Weston reflecting on Trotsky “New and revolutionary art forms may awaken a epople or disturb their complacency or challenge old ideals with constructive prophecies of change…

In Myanmar nothing is simple. Every household has a registered list of members. Nobody else can spend the night there without permission….

"What marks the difference between classical and modern writing…in classical writing, everything happens outside - on streets, in public squares and battlefields, in palaces and gardens - in places that everyone can imagine.
As a writer, nothing is more difficult for me than this - going into a house, intruding, violating..."


6 comments:

Rishi said...

Sowmya,
Me coming after a long time. Super Review. Actually I am fond of Ghosh and have read most of his work. Though I am yet to buy the "Sea of Poppies". From your interests which I know from your blog you should be reading next "The Hungry Tide". Then I know you will be eager to go one place now that you have been to Ladakh and that will be Sundarbans totally different.

Cheers,
Rishi

Sowmya Chakravarthy said...

Hi Rishi,

Welcome after a long time...
Thanks for the nice words :) I read another book review on the net for the same book. It was interesting. It is always fascinating to know how others' experience of the same thing differ from yours...
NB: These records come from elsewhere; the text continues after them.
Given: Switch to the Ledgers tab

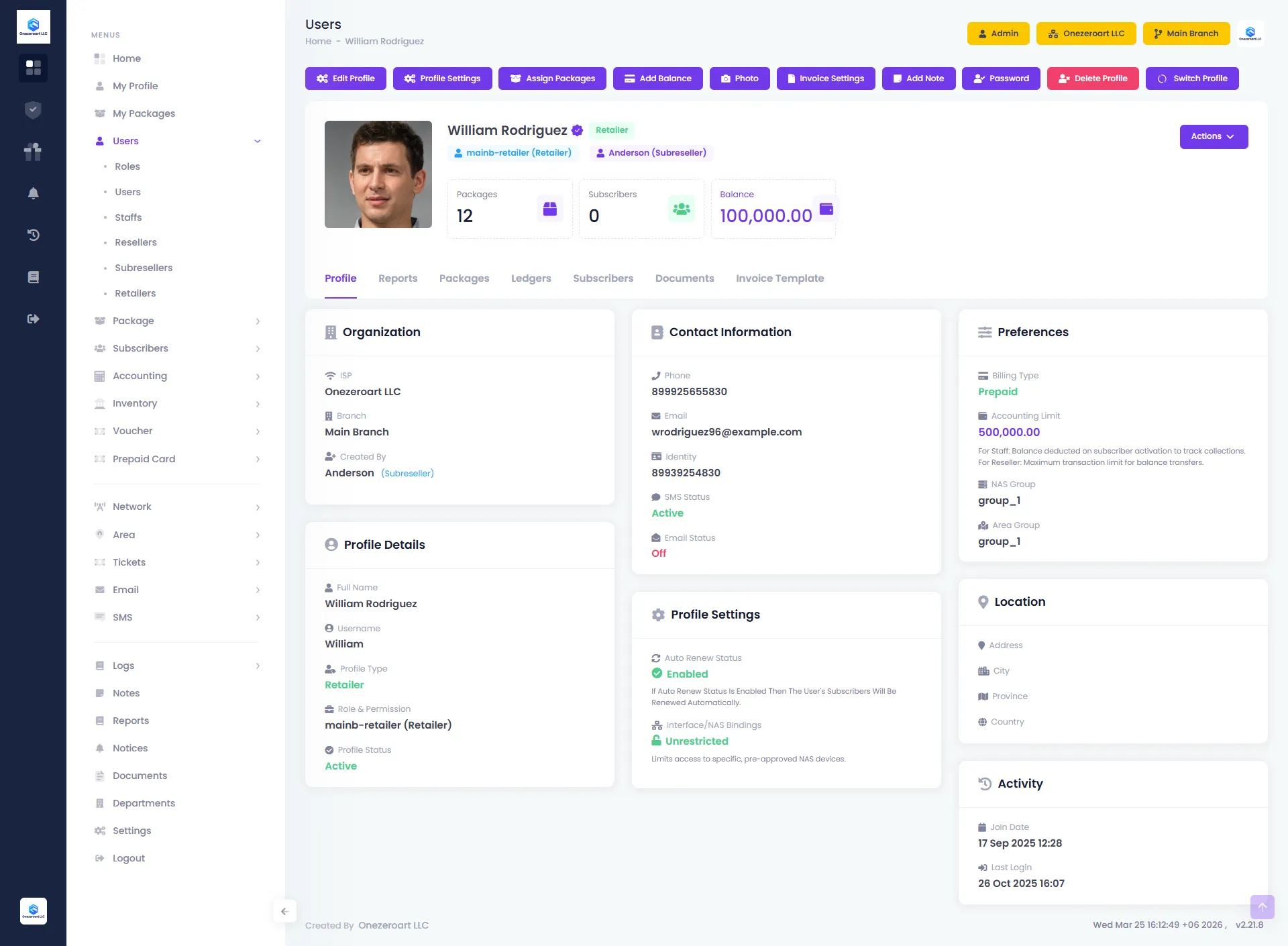Looking at the screenshot, I should coord(531,278).
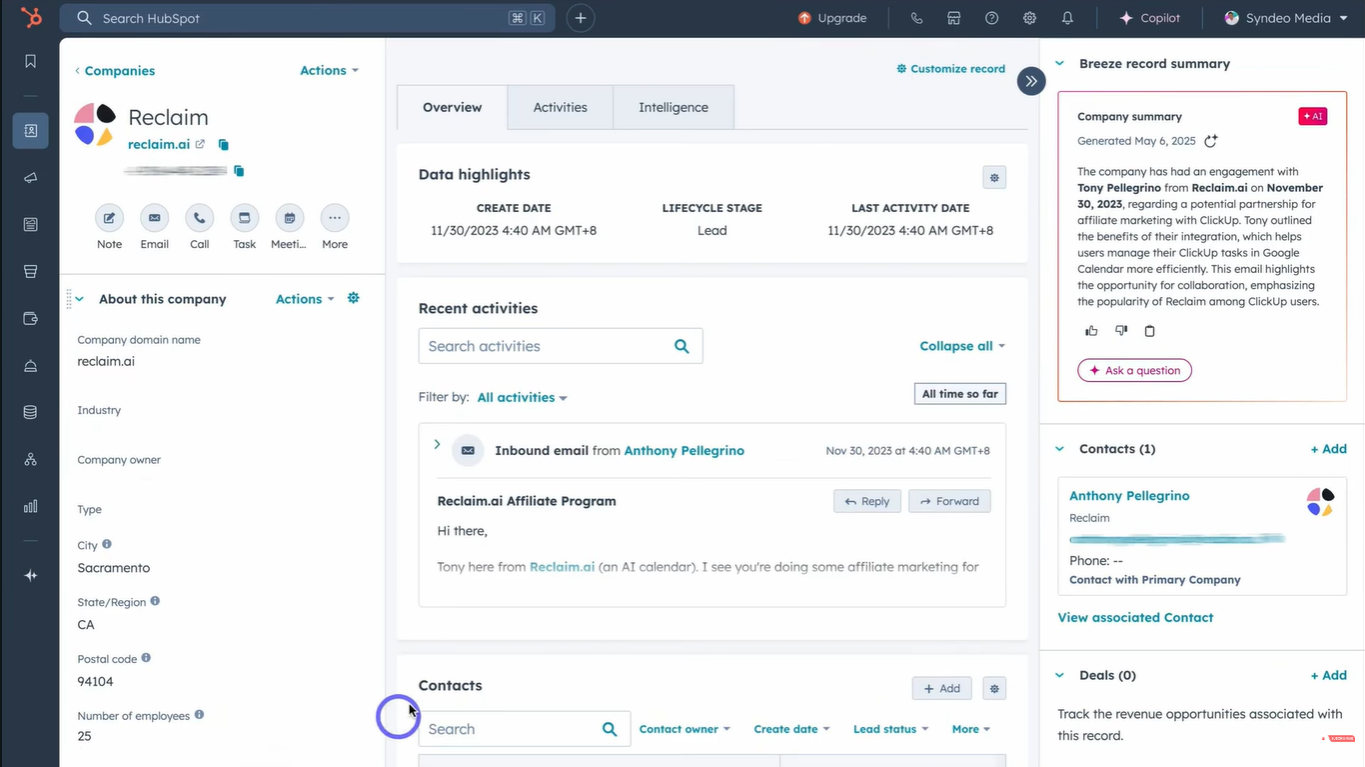Viewport: 1365px width, 767px height.
Task: Open the notifications bell
Action: pyautogui.click(x=1067, y=18)
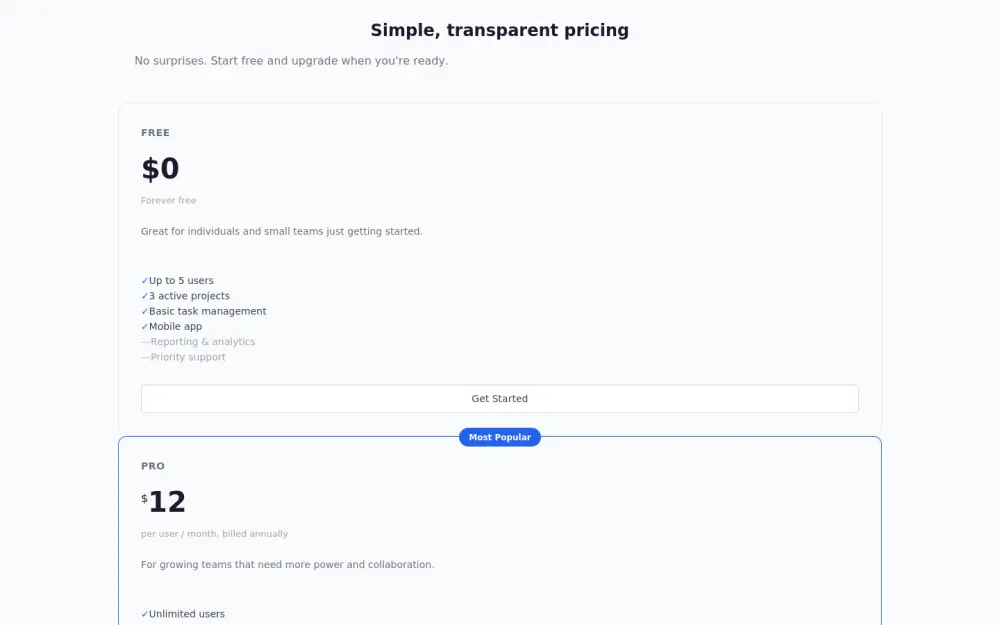The width and height of the screenshot is (1000, 625).
Task: Click the "Forever free" caption
Action: tap(168, 200)
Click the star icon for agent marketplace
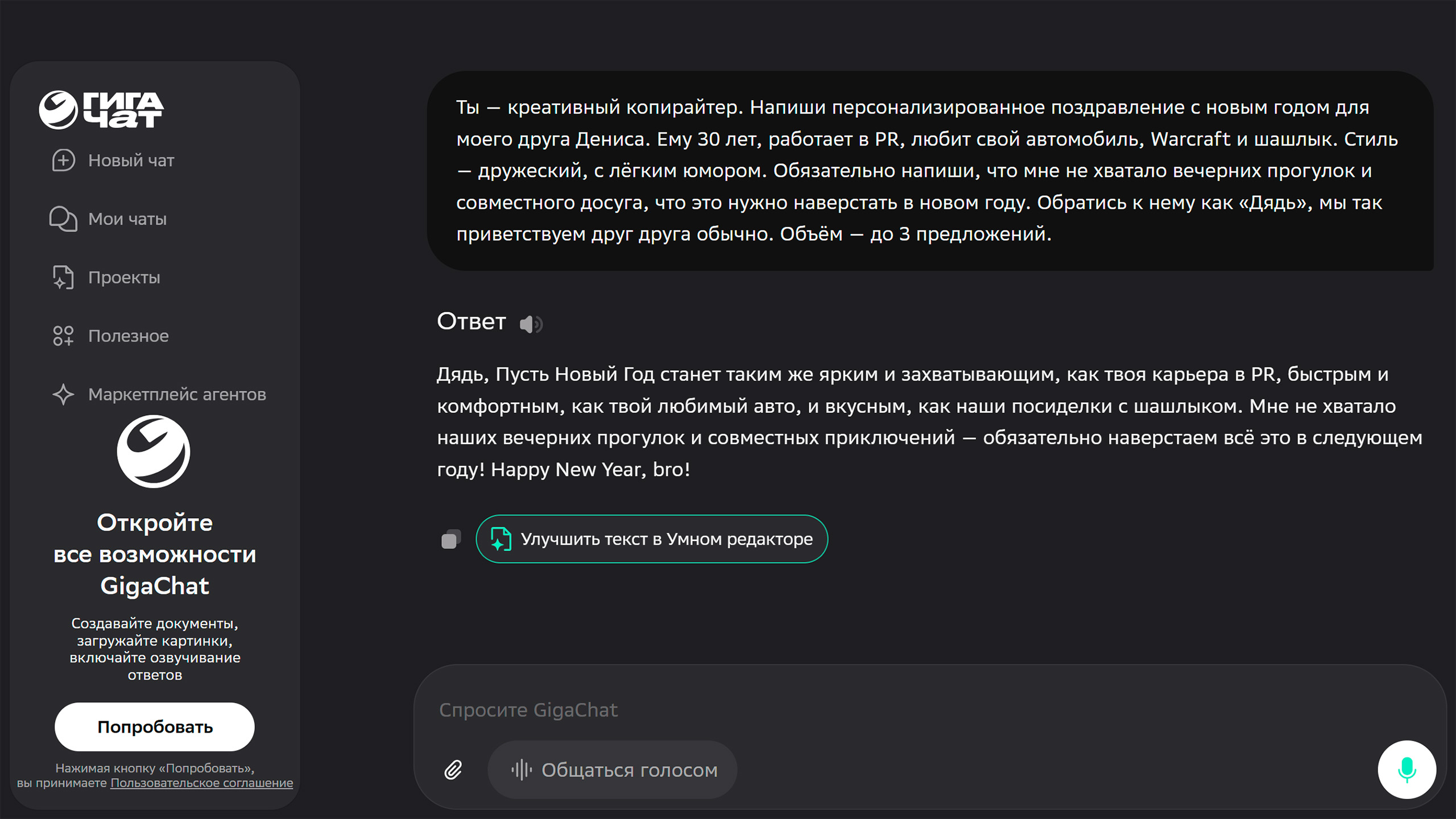The height and width of the screenshot is (819, 1456). (63, 394)
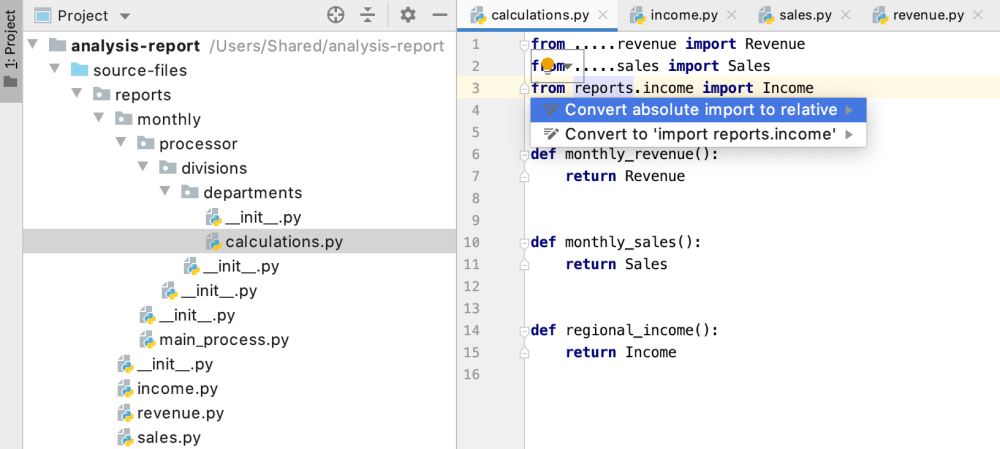Click the collapse all icon in Project toolbar
The width and height of the screenshot is (1000, 449).
tap(367, 15)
I need to discover more parameters based on which to evaluate a book. Long way to go... :)

Rishi said...

Sowmya,

I again say you must read Hungry Tide by Amitav Ghosh with your interest of Nature and Literature this will be the perfect mix. Also nature need not be always good looking to be beautiful.

Rishi

Anonymous said...

Truly appreciate your interest and sincerity in assessing books. Can't you do it in a crisp way, instead of quoting 'volumes' from the book itself? What you said is correct. Discovering new parameters to evaluate a book may help you save time and turn your views a bit more reader friendly.

Sowmya Chakravarthy said...

The quoting of volumes is only the last part - so that those who arent interested can leave it...

And, I cannot be crisp. My book reviews are recordings that I would like to go back to in future. They better be complete and comprehensive, since I do not plan to read any book twice.

Thanks for the critical feedback though.

Anonymous said...

Lovely review. Thanks for making the efforts!!